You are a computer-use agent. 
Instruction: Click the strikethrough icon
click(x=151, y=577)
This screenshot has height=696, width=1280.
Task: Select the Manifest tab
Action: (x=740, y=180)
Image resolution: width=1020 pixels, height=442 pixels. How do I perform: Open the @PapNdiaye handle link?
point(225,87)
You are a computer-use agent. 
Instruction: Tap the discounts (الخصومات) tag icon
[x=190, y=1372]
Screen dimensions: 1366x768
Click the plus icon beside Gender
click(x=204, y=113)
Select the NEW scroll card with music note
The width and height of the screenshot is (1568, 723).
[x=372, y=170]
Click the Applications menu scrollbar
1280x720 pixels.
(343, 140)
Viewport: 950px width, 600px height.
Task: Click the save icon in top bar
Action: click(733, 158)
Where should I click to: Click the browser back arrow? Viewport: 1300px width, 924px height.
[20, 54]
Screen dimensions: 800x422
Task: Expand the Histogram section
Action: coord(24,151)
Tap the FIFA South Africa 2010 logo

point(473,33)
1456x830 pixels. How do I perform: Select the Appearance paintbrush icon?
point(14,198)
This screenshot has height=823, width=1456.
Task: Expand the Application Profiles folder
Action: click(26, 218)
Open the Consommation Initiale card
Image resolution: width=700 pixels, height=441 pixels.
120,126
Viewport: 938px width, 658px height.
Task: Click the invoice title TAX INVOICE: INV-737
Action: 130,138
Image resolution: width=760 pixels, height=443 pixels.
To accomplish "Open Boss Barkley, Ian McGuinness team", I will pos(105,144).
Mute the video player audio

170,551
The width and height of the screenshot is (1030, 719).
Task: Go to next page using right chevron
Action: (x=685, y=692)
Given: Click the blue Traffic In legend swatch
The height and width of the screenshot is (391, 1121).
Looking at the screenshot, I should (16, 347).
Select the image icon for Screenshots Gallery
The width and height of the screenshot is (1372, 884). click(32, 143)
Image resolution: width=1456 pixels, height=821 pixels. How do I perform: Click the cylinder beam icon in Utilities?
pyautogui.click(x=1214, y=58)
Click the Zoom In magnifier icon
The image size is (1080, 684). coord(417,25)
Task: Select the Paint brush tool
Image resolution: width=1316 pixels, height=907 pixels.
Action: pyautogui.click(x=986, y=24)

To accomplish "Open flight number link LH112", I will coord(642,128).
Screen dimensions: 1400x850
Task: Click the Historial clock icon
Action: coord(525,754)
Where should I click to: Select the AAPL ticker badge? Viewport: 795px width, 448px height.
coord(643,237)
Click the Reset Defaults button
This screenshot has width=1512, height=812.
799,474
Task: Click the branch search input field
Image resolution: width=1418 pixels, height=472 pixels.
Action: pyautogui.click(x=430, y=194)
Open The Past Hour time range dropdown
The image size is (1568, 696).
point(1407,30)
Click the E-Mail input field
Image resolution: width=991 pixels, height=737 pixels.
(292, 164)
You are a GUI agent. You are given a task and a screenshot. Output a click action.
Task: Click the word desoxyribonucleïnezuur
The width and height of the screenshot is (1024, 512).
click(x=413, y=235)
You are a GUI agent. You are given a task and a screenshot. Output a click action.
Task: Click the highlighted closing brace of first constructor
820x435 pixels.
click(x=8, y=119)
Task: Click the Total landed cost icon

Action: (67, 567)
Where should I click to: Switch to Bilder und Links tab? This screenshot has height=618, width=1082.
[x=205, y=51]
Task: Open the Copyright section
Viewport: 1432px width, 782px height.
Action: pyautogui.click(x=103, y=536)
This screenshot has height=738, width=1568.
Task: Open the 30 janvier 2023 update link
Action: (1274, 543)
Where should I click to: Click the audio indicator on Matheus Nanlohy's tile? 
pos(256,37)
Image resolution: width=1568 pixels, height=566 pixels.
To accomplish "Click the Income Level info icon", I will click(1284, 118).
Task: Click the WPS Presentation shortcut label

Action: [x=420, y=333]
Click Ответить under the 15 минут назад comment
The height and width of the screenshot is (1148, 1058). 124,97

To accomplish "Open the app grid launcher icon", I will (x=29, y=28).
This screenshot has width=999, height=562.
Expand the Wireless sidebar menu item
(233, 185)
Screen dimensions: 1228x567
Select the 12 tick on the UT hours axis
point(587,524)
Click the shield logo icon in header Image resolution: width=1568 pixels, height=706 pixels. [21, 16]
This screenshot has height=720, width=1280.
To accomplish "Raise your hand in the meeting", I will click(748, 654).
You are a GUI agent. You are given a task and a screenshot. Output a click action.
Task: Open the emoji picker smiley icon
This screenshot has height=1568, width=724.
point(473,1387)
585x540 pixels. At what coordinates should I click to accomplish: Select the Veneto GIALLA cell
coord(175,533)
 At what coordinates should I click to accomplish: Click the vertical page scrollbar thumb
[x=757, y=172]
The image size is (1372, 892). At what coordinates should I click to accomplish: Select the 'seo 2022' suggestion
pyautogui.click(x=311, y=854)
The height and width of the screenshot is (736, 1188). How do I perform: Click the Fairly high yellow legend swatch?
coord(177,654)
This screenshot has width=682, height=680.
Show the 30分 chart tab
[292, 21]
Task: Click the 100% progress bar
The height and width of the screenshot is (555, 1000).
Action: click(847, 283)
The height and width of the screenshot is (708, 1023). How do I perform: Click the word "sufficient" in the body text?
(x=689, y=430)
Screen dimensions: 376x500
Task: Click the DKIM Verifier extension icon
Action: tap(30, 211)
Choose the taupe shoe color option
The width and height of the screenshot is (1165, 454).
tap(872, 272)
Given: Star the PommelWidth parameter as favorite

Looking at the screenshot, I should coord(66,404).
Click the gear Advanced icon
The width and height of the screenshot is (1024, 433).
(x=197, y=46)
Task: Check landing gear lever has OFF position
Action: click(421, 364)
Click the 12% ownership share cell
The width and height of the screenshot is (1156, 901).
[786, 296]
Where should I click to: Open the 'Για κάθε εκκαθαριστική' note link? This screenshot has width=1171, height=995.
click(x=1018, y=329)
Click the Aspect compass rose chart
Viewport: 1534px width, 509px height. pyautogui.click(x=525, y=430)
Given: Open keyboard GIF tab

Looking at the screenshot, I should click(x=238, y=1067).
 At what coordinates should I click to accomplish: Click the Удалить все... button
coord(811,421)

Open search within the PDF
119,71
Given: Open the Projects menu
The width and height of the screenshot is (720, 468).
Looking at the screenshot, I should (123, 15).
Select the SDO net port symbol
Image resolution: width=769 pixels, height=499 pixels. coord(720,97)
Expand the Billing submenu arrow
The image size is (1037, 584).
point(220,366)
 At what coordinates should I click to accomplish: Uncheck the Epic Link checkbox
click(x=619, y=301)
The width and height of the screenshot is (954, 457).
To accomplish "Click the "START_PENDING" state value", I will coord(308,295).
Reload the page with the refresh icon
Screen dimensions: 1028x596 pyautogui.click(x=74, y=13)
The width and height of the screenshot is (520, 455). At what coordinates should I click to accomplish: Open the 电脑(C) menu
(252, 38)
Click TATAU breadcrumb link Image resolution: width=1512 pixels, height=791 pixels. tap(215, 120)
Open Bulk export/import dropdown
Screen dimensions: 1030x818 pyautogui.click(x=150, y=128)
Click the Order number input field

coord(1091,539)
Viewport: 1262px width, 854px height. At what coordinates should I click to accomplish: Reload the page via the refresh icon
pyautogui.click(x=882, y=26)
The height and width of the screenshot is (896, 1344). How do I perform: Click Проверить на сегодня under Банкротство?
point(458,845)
++++++++++++++++++++
# SET EXERCISE:
Rewrite the listing with "refresh icon" changed to "reload button" everywhere it appears, leaving everything else the same.

# TASK RESULT:
You are a computer-use agent. 
Instruction: Click the strikethrough icon
click(x=151, y=577)
This screenshot has height=696, width=1280.
Task: Select the Manifest tab
Action: (x=740, y=180)
Image resolution: width=1020 pixels, height=442 pixels. How do I perform: Open the @PapNdiaye handle link?
point(225,87)
You are a computer-use agent. 
Instruction: Tap the discounts (الخصومات) tag icon
[x=190, y=1372]
Screen dimensions: 1366x768
Click the plus icon beside Gender
click(x=204, y=113)
Select the NEW scroll card with music note
The width and height of the screenshot is (1568, 723).
[x=372, y=170]
Click the Applications menu scrollbar
1280x720 pixels.
(343, 140)
Viewport: 950px width, 600px height.
Task: Click the save icon in top bar
Action: click(733, 158)
Where should I click to: Click the browser back arrow? Viewport: 1300px width, 924px height.
[20, 54]
Screen dimensions: 800x422
Task: Expand the Histogram section
Action: coord(24,151)
Tap the FIFA South Africa 2010 logo

point(473,33)
1456x830 pixels. How do I perform: Select the Appearance paintbrush icon?
point(14,198)
This screenshot has height=823, width=1456.
Task: Expand the Application Profiles folder
Action: click(26, 218)
Open the Consommation Initiale card
Image resolution: width=700 pixels, height=441 pixels.
120,126
Viewport: 938px width, 658px height.
Task: Click the invoice title TAX INVOICE: INV-737
Action: 130,138
Image resolution: width=760 pixels, height=443 pixels.
To accomplish "Open Boss Barkley, Ian McGuinness team", I will pos(105,144).
Mute the video player audio

170,551
The width and height of the screenshot is (1030, 719).
Task: Go to next page using right chevron
Action: (x=685, y=692)
Given: Click the blue Traffic In legend swatch
The height and width of the screenshot is (391, 1121).
Looking at the screenshot, I should (16, 347).
Select the image icon for Screenshots Gallery
The width and height of the screenshot is (1372, 884). click(32, 143)
Image resolution: width=1456 pixels, height=821 pixels. How do I perform: Click the cylinder beam icon in Utilities?
pyautogui.click(x=1214, y=58)
Click the Zoom In magnifier icon
The image size is (1080, 684). coord(417,25)
Task: Select the Paint brush tool
Image resolution: width=1316 pixels, height=907 pixels.
Action: pyautogui.click(x=986, y=24)

To accomplish "Open flight number link LH112", I will coord(642,128).
Screen dimensions: 1400x850
Task: Click the Historial clock icon
Action: coord(525,754)
Where should I click to: Select the AAPL ticker badge? Viewport: 795px width, 448px height.
coord(643,237)
Click the Reset Defaults button
This screenshot has width=1512, height=812.
799,474
Task: Click the branch search input field
Image resolution: width=1418 pixels, height=472 pixels.
Action: pyautogui.click(x=430, y=194)
Open The Past Hour time range dropdown
The image size is (1568, 696).
point(1407,30)
Click the E-Mail input field
Image resolution: width=991 pixels, height=737 pixels.
(292, 164)
You are a GUI agent. You are given a task and a screenshot. Output a click action.
Task: Click the word desoxyribonucleïnezuur
The width and height of the screenshot is (1024, 512).
click(x=413, y=235)
You are a GUI agent. You are given a task and a screenshot. Output a click action.
Task: Click the highlighted closing brace of first constructor
820x435 pixels.
click(x=8, y=119)
Task: Click the Total landed cost icon

Action: (67, 567)
Where should I click to: Switch to Bilder und Links tab? This screenshot has height=618, width=1082.
[x=205, y=51]
Task: Open the Copyright section
Viewport: 1432px width, 782px height.
Action: pyautogui.click(x=103, y=536)
This screenshot has height=738, width=1568.
Task: Open the 30 janvier 2023 update link
Action: (1274, 543)
Where should I click to: Click the audio indicator on Matheus Nanlohy's tile? 
pos(256,37)
Image resolution: width=1568 pixels, height=566 pixels.
To accomplish "Click the Income Level info icon", I will click(1284, 118).
Task: Click the WPS Presentation shortcut label

Action: [x=420, y=333]
Click Ответить under the 15 минут назад comment
The height and width of the screenshot is (1148, 1058). 124,97

To accomplish "Open the app grid launcher icon", I will (x=29, y=28).
This screenshot has width=999, height=562.
Expand the Wireless sidebar menu item
(233, 185)
Screen dimensions: 1228x567
Select the 12 tick on the UT hours axis
point(587,524)
Click the shield logo icon in header Image resolution: width=1568 pixels, height=706 pixels. [21, 16]
This screenshot has height=720, width=1280.
To accomplish "Raise your hand in the meeting", I will click(748, 654).
You are a GUI agent. You are given a task and a screenshot. Output a click action.
Task: Open the emoji picker smiley icon
This screenshot has height=1568, width=724.
point(473,1387)
585x540 pixels. At what coordinates should I click to accomplish: Select the Veneto GIALLA cell
coord(175,533)
 At what coordinates should I click to accomplish: Click the vertical page scrollbar thumb
[x=757, y=172]
The image size is (1372, 892). At what coordinates should I click to accomplish: Select the 'seo 2022' suggestion
pyautogui.click(x=311, y=854)
The height and width of the screenshot is (736, 1188). How do I perform: Click the Fairly high yellow legend swatch?
coord(177,654)
This screenshot has width=682, height=680.
Show the 30分 chart tab
[292, 21]
Task: Click the 100% progress bar
The height and width of the screenshot is (555, 1000).
Action: click(847, 283)
The height and width of the screenshot is (708, 1023). How do I perform: Click the word "sufficient" in the body text?
(x=689, y=430)
Screen dimensions: 376x500
Task: Click the DKIM Verifier extension icon
Action: tap(30, 211)
Choose the taupe shoe color option
The width and height of the screenshot is (1165, 454).
tap(872, 272)
Given: Star the PommelWidth parameter as favorite

Looking at the screenshot, I should coord(66,404).
Click the gear Advanced icon
The width and height of the screenshot is (1024, 433).
(x=197, y=46)
Task: Check landing gear lever has OFF position
Action: click(421, 364)
Click the 12% ownership share cell
The width and height of the screenshot is (1156, 901).
[786, 296]
Where should I click to: Open the 'Για κάθε εκκαθαριστική' note link? This screenshot has width=1171, height=995.
click(x=1018, y=329)
Click the Aspect compass rose chart
Viewport: 1534px width, 509px height. pyautogui.click(x=525, y=430)
Given: Open keyboard GIF tab

Looking at the screenshot, I should click(x=238, y=1067).
 At what coordinates should I click to accomplish: Click the Удалить все... button
coord(811,421)

Open search within the PDF
119,71
Given: Open the Projects menu
The width and height of the screenshot is (720, 468).
Looking at the screenshot, I should (123, 15).
Select the SDO net port symbol
Image resolution: width=769 pixels, height=499 pixels. coord(720,97)
Expand the Billing submenu arrow
The image size is (1037, 584).
point(220,366)
 At what coordinates should I click to accomplish: Uncheck the Epic Link checkbox
click(x=619, y=301)
The width and height of the screenshot is (954, 457).
To accomplish "Click the "START_PENDING" state value", I will coord(308,295).
Reload the page with the reload button
Screen dimensions: 1028x596 pyautogui.click(x=74, y=13)
The width and height of the screenshot is (520, 455). At what coordinates should I click to accomplish: Open the 电脑(C) menu
(252, 38)
Click TATAU breadcrumb link Image resolution: width=1512 pixels, height=791 pixels. tap(215, 120)
Open Bulk export/import dropdown
Screen dimensions: 1030x818 pyautogui.click(x=150, y=128)
Click the Order number input field

coord(1091,539)
Viewport: 1262px width, 854px height. At what coordinates should I click to accomplish: Reload the page via the reload button
pyautogui.click(x=882, y=26)
The height and width of the screenshot is (896, 1344). How do I perform: Click Проверить на сегодня under Банкротство?
point(458,845)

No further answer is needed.